> **What is expected**
Render only the lines between the one holding "This screenshot has" and the one holding "(336, 208).", inclusive, as a Markdown table with the columns Number and Line, skipping any blank lines. Leave the pictures out.

> **Records to process**

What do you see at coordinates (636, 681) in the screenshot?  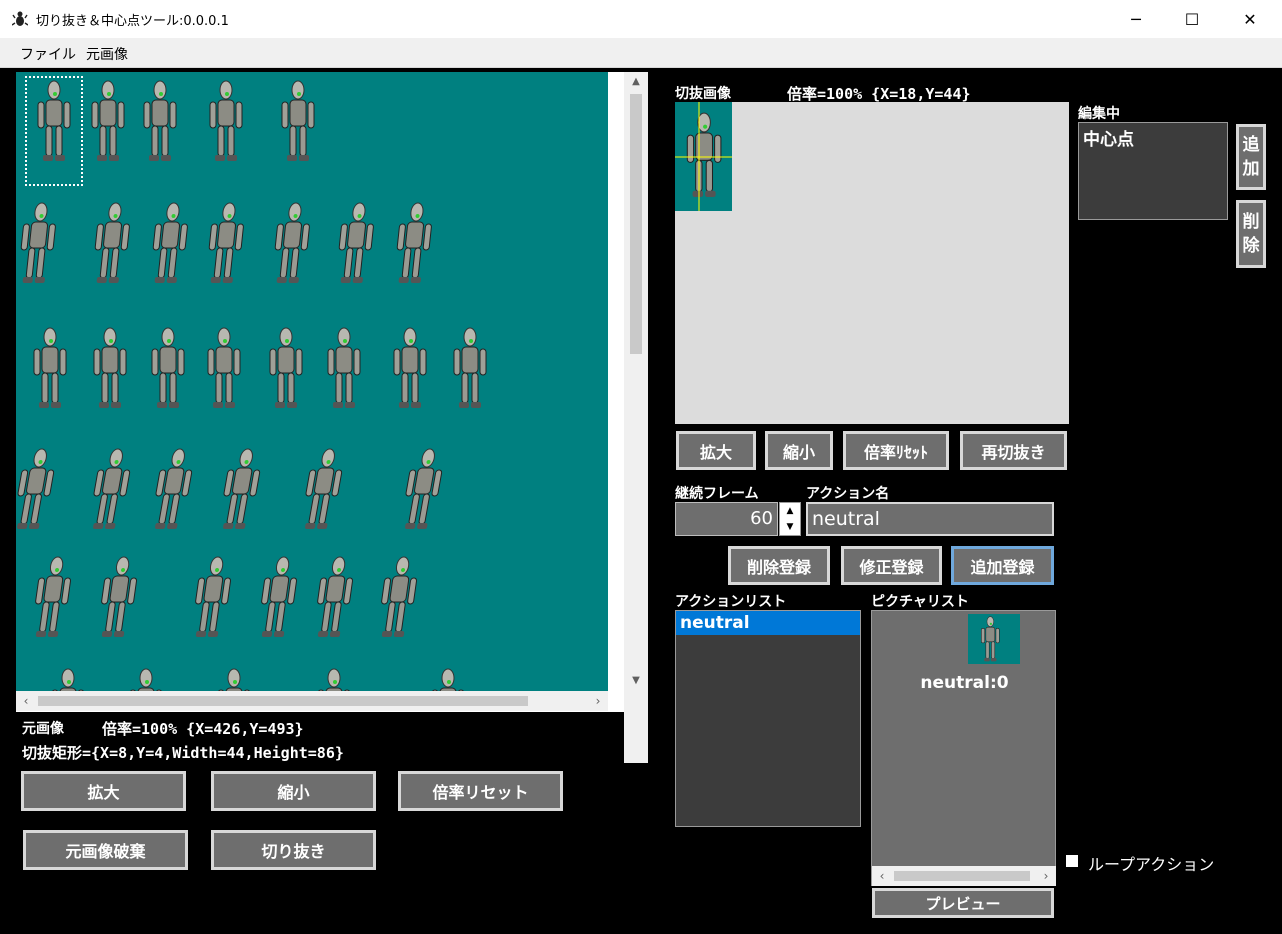 I see `scroll-down-icon: ▼` at bounding box center [636, 681].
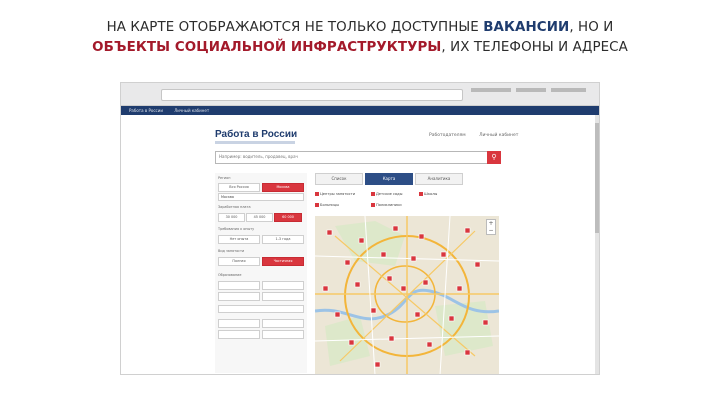 The image size is (720, 405). Describe the element at coordinates (283, 262) in the screenshot. I see `employment-option: Частичная` at that location.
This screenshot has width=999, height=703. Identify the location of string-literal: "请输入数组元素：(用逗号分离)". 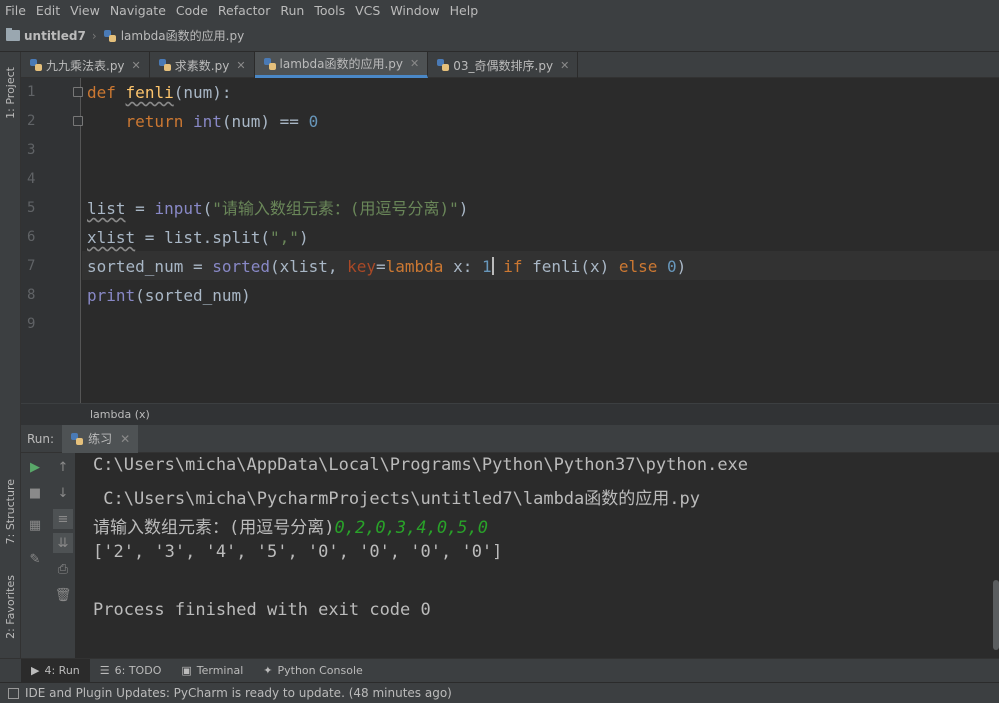
(336, 208).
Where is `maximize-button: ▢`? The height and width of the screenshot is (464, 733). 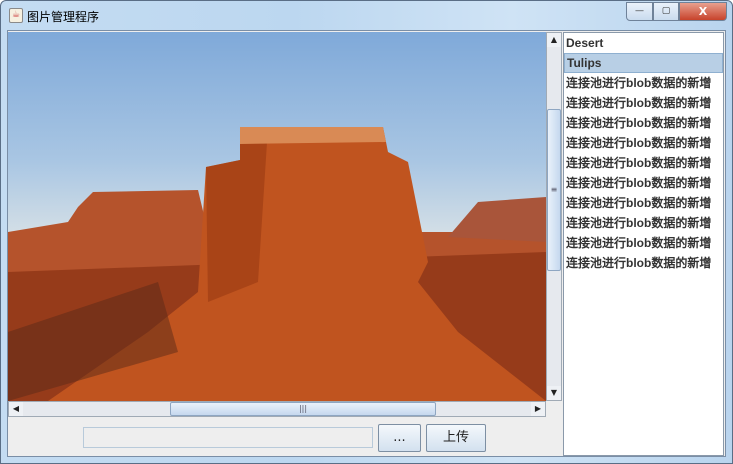 maximize-button: ▢ is located at coordinates (666, 12).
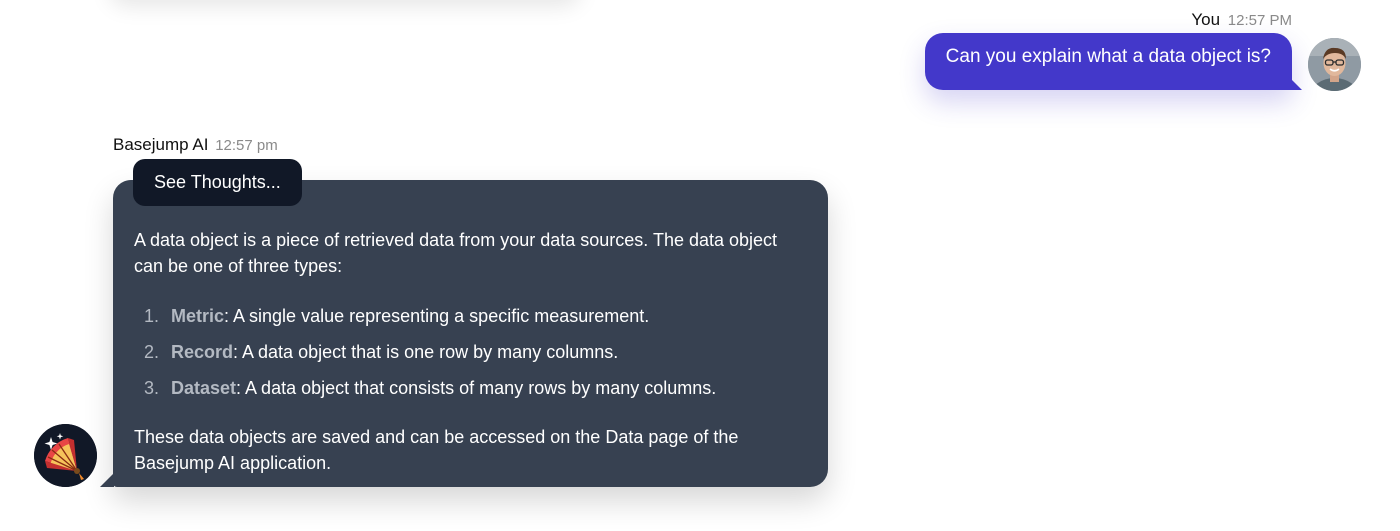 The width and height of the screenshot is (1400, 531). Describe the element at coordinates (246, 146) in the screenshot. I see `ai-message-time: 12:57 pm` at that location.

> **Solution to the problem**
| Number | Line |
|---|---|
| 1 | This screenshot has width=999, height=703. Identify the location of string-literal: "请输入数组元素：(用逗号分离)".  |
| 2 | (336, 208). |